Reproduce all of the rows below, replacing "checkbox" with "check box" wherever it occurs and leaving everything else as is.

[Collection entries]
## BEGIN

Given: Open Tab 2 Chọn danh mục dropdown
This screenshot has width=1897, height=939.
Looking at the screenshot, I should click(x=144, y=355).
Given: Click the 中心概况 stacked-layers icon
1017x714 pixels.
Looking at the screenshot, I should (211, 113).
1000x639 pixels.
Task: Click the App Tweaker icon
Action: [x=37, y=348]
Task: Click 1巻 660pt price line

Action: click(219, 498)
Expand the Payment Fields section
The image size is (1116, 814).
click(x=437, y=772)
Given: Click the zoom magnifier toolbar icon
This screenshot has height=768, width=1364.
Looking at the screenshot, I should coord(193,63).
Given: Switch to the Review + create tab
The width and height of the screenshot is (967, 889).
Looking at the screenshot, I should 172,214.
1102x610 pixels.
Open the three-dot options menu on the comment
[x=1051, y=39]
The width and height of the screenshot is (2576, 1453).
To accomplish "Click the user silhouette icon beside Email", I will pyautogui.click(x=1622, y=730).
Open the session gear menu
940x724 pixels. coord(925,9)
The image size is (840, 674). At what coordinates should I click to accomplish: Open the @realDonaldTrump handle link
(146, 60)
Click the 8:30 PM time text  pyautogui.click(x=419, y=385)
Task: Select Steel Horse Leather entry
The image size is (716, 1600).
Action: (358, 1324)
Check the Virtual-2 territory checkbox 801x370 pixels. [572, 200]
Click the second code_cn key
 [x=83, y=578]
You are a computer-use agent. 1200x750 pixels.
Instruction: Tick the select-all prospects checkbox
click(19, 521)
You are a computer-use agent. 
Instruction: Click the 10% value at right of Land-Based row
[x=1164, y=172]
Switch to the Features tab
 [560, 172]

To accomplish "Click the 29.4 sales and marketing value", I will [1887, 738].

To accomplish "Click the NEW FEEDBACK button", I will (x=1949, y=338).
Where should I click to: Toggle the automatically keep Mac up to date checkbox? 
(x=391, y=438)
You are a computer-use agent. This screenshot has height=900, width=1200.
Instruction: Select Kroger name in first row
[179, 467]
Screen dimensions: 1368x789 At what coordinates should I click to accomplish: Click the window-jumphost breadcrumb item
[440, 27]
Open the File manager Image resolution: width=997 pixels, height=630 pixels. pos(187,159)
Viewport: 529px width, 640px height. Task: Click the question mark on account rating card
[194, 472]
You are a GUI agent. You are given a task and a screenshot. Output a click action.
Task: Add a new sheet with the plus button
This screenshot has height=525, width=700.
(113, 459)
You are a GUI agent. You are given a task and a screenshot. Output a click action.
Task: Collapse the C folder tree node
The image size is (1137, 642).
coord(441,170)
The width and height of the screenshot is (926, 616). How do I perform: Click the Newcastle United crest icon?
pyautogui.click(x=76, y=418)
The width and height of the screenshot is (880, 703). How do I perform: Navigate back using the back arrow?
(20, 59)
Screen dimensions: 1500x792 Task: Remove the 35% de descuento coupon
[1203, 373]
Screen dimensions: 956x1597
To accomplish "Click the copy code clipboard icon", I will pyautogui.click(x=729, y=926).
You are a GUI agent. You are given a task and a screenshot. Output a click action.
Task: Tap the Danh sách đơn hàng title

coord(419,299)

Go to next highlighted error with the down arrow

## END

TASK OUTPUT —
Given: Open Tab 2 Chọn danh mục dropdown
This screenshot has width=1897, height=939.
Looking at the screenshot, I should click(x=144, y=355).
Given: Click the 中心概况 stacked-layers icon
1017x714 pixels.
Looking at the screenshot, I should (211, 113).
1000x639 pixels.
Task: Click the App Tweaker icon
Action: [x=37, y=348]
Task: Click 1巻 660pt price line

Action: click(219, 498)
Expand the Payment Fields section
The image size is (1116, 814).
click(x=437, y=772)
Given: Click the zoom magnifier toolbar icon
This screenshot has height=768, width=1364.
Looking at the screenshot, I should coord(193,63).
Given: Switch to the Review + create tab
The width and height of the screenshot is (967, 889).
Looking at the screenshot, I should 172,214.
1102x610 pixels.
Open the three-dot options menu on the comment
[x=1051, y=39]
The width and height of the screenshot is (2576, 1453).
To accomplish "Click the user silhouette icon beside Email", I will pyautogui.click(x=1622, y=730).
Open the session gear menu
940x724 pixels. coord(925,9)
The image size is (840, 674). At what coordinates should I click to accomplish: Open the @realDonaldTrump handle link
(146, 60)
Click the 8:30 PM time text  pyautogui.click(x=419, y=385)
Task: Select Steel Horse Leather entry
The image size is (716, 1600).
Action: (358, 1324)
Check the Virtual-2 territory check box 801x370 pixels. [572, 200]
Click the second code_cn key
 [x=83, y=578]
You are a computer-use agent. 1200x750 pixels.
Instruction: Tick the select-all prospects check box
click(19, 521)
You are a computer-use agent. 
Instruction: Click the 10% value at right of Land-Based row
[x=1164, y=172]
Switch to the Features tab
 [560, 172]

To accomplish "Click the 29.4 sales and marketing value", I will [1887, 738].

To accomplish "Click the NEW FEEDBACK button", I will (x=1949, y=338).
Where should I click to: Toggle the automatically keep Mac up to date check box? 
(x=391, y=438)
You are a computer-use agent. This screenshot has height=900, width=1200.
Instruction: Select Kroger name in first row
[179, 467]
Screen dimensions: 1368x789 At what coordinates should I click to accomplish: Click the window-jumphost breadcrumb item
[440, 27]
Open the File manager Image resolution: width=997 pixels, height=630 pixels. pos(187,159)
Viewport: 529px width, 640px height. Task: Click the question mark on account rating card
[194, 472]
You are a GUI agent. You are given a task and a screenshot. Output a click action.
Task: Add a new sheet with the plus button
This screenshot has height=525, width=700.
(113, 459)
You are a GUI agent. You are given a task and a screenshot. Output a click action.
Task: Collapse the C folder tree node
The image size is (1137, 642).
coord(441,170)
The width and height of the screenshot is (926, 616). How do I perform: Click the Newcastle United crest icon?
pyautogui.click(x=76, y=418)
The width and height of the screenshot is (880, 703). How do I perform: Navigate back using the back arrow?
(20, 59)
Screen dimensions: 1500x792 Task: Remove the 35% de descuento coupon
[1203, 373]
Screen dimensions: 956x1597
To accomplish "Click the copy code clipboard icon", I will pyautogui.click(x=729, y=926).
You are a GUI agent. You are given a task and a screenshot. Output a click action.
Task: Tap the Danh sách đơn hàng title

coord(419,299)

Go to next highlighted error with the down arrow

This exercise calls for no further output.